**What this task involves:** Output the following data verbatim, line for line.

>> Begin Records for processing

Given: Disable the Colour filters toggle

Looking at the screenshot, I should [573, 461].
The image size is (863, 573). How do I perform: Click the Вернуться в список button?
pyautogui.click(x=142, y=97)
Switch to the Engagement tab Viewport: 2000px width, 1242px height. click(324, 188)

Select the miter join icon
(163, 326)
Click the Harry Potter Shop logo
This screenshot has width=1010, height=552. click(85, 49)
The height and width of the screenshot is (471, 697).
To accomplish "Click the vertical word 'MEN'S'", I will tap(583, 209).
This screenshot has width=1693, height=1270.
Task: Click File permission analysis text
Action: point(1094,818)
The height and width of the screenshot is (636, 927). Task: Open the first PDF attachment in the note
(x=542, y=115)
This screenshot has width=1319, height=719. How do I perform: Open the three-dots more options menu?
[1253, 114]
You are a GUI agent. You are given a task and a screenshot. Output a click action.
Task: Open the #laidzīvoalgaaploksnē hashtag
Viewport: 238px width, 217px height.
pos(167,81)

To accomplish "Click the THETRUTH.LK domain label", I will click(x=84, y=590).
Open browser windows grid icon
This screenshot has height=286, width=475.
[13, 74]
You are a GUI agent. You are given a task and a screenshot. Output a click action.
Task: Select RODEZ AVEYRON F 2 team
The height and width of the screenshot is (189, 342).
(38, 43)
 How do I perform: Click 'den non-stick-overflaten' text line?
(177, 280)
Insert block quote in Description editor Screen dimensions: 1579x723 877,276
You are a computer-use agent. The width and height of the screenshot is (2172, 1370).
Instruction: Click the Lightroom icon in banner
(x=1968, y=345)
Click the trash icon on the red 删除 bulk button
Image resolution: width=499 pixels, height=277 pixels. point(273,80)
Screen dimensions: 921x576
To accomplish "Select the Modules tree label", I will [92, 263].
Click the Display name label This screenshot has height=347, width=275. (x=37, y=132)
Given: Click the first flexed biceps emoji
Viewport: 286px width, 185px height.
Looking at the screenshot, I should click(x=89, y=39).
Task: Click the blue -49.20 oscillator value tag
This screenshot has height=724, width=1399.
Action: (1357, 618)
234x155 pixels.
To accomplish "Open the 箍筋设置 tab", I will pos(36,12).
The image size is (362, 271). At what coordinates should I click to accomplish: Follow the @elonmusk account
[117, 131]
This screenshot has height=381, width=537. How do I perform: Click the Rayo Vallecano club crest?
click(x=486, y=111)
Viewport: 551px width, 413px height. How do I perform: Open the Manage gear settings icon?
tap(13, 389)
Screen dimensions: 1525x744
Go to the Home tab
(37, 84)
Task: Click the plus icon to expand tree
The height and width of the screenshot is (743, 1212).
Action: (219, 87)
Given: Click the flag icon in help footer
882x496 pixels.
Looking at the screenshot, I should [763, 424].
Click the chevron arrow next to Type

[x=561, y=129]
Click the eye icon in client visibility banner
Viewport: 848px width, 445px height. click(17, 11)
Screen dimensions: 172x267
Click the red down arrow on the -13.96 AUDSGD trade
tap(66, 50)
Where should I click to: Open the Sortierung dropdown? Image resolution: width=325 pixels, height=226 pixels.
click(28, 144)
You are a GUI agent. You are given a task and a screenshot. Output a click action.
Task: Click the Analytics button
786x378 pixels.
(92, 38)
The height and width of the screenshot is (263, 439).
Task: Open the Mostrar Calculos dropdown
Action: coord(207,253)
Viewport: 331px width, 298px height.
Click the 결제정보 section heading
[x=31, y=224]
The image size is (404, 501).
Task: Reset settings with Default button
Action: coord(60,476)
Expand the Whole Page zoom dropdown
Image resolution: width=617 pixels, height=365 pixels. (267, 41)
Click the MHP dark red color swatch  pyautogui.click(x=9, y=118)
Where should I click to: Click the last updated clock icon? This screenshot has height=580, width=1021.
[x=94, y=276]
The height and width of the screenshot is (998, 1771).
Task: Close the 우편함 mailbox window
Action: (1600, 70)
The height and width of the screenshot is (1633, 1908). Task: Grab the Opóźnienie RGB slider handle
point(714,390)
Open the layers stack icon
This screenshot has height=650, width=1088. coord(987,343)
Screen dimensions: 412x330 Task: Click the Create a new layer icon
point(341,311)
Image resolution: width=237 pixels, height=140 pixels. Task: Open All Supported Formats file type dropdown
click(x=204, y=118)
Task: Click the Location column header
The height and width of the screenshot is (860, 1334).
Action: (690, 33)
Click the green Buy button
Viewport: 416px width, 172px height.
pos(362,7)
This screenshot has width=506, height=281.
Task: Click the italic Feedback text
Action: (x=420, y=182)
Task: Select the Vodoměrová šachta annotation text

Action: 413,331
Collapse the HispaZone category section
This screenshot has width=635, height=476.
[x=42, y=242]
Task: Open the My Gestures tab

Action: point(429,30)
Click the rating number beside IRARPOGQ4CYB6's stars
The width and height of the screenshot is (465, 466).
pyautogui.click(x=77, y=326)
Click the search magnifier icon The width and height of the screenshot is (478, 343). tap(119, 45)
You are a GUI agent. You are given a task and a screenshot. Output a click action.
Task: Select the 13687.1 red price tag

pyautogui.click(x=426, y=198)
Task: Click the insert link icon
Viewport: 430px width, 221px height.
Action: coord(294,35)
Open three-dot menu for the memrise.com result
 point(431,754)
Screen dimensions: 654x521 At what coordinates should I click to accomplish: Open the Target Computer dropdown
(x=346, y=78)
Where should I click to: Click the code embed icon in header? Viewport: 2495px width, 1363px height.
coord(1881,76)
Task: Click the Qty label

>> End Records for processing

**Response to the task:**
Given: Disable the Colour filters toggle

Looking at the screenshot, I should [573, 461].
The image size is (863, 573). How do I perform: Click the Вернуться в список button?
pyautogui.click(x=142, y=97)
Switch to the Engagement tab Viewport: 2000px width, 1242px height. click(324, 188)

Select the miter join icon
(163, 326)
Click the Harry Potter Shop logo
This screenshot has width=1010, height=552. click(85, 49)
The height and width of the screenshot is (471, 697).
To accomplish "Click the vertical word 'MEN'S'", I will tap(583, 209).
This screenshot has width=1693, height=1270.
Task: Click File permission analysis text
Action: point(1094,818)
The height and width of the screenshot is (636, 927). Task: Open the first PDF attachment in the note
(x=542, y=115)
This screenshot has width=1319, height=719. How do I perform: Open the three-dots more options menu?
[1253, 114]
You are a GUI agent. You are given a task and a screenshot. Output a click action.
Task: Open the #laidzīvoalgaaploksnē hashtag
Viewport: 238px width, 217px height.
pos(167,81)

To accomplish "Click the THETRUTH.LK domain label", I will click(x=84, y=590).
Open browser windows grid icon
This screenshot has height=286, width=475.
[13, 74]
You are a GUI agent. You are given a task and a screenshot. Output a click action.
Task: Select RODEZ AVEYRON F 2 team
The height and width of the screenshot is (189, 342).
(38, 43)
 How do I perform: Click 'den non-stick-overflaten' text line?
(177, 280)
Insert block quote in Description editor Screen dimensions: 1579x723 877,276
You are a computer-use agent. The width and height of the screenshot is (2172, 1370).
Instruction: Click the Lightroom icon in banner
(x=1968, y=345)
Click the trash icon on the red 删除 bulk button
Image resolution: width=499 pixels, height=277 pixels. point(273,80)
Screen dimensions: 921x576
To accomplish "Select the Modules tree label", I will [92, 263].
Click the Display name label This screenshot has height=347, width=275. (x=37, y=132)
Given: Click the first flexed biceps emoji
Viewport: 286px width, 185px height.
Looking at the screenshot, I should click(x=89, y=39).
Task: Click the blue -49.20 oscillator value tag
This screenshot has height=724, width=1399.
Action: (1357, 618)
234x155 pixels.
To accomplish "Open the 箍筋设置 tab", I will pos(36,12).
The image size is (362, 271). At what coordinates should I click to accomplish: Follow the @elonmusk account
[117, 131]
This screenshot has height=381, width=537. How do I perform: Click the Rayo Vallecano club crest?
click(x=486, y=111)
Viewport: 551px width, 413px height. How do I perform: Open the Manage gear settings icon?
tap(13, 389)
Screen dimensions: 1525x744
Go to the Home tab
(37, 84)
Task: Click the plus icon to expand tree
The height and width of the screenshot is (743, 1212).
Action: (219, 87)
Given: Click the flag icon in help footer
882x496 pixels.
Looking at the screenshot, I should [763, 424].
Click the chevron arrow next to Type

[x=561, y=129]
Click the eye icon in client visibility banner
Viewport: 848px width, 445px height. click(17, 11)
Screen dimensions: 172x267
Click the red down arrow on the -13.96 AUDSGD trade
tap(66, 50)
Where should I click to: Open the Sortierung dropdown? Image resolution: width=325 pixels, height=226 pixels.
click(28, 144)
You are a GUI agent. You are given a task and a screenshot. Output a click action.
Task: Click the Analytics button
786x378 pixels.
(92, 38)
The height and width of the screenshot is (263, 439).
Task: Open the Mostrar Calculos dropdown
Action: coord(207,253)
Viewport: 331px width, 298px height.
Click the 결제정보 section heading
[x=31, y=224]
The image size is (404, 501).
Task: Reset settings with Default button
Action: coord(60,476)
Expand the Whole Page zoom dropdown
Image resolution: width=617 pixels, height=365 pixels. (267, 41)
Click the MHP dark red color swatch  pyautogui.click(x=9, y=118)
Where should I click to: Click the last updated clock icon? This screenshot has height=580, width=1021.
[x=94, y=276]
The height and width of the screenshot is (998, 1771).
Task: Close the 우편함 mailbox window
Action: (1600, 70)
The height and width of the screenshot is (1633, 1908). Task: Grab the Opóźnienie RGB slider handle
point(714,390)
Open the layers stack icon
This screenshot has height=650, width=1088. coord(987,343)
Screen dimensions: 412x330 Task: Click the Create a new layer icon
point(341,311)
Image resolution: width=237 pixels, height=140 pixels. Task: Open All Supported Formats file type dropdown
click(x=204, y=118)
Task: Click the Location column header
The height and width of the screenshot is (860, 1334).
Action: (690, 33)
Click the green Buy button
Viewport: 416px width, 172px height.
pos(362,7)
This screenshot has width=506, height=281.
Task: Click the italic Feedback text
Action: (x=420, y=182)
Task: Select the Vodoměrová šachta annotation text

Action: 413,331
Collapse the HispaZone category section
This screenshot has width=635, height=476.
[x=42, y=242]
Task: Open the My Gestures tab

Action: point(429,30)
Click the rating number beside IRARPOGQ4CYB6's stars
The width and height of the screenshot is (465, 466).
pyautogui.click(x=77, y=326)
Click the search magnifier icon The width and height of the screenshot is (478, 343). tap(119, 45)
You are a GUI agent. You are given a task and a screenshot. Output a click action.
Task: Select the 13687.1 red price tag

pyautogui.click(x=426, y=198)
Task: Click the insert link icon
Viewport: 430px width, 221px height.
Action: coord(294,35)
Open three-dot menu for the memrise.com result
 point(431,754)
Screen dimensions: 654x521 At what coordinates should I click to accomplish: Open the Target Computer dropdown
(x=346, y=78)
Where should I click to: Click the code embed icon in header? Viewport: 2495px width, 1363px height.
coord(1881,76)
Task: Click the Qty label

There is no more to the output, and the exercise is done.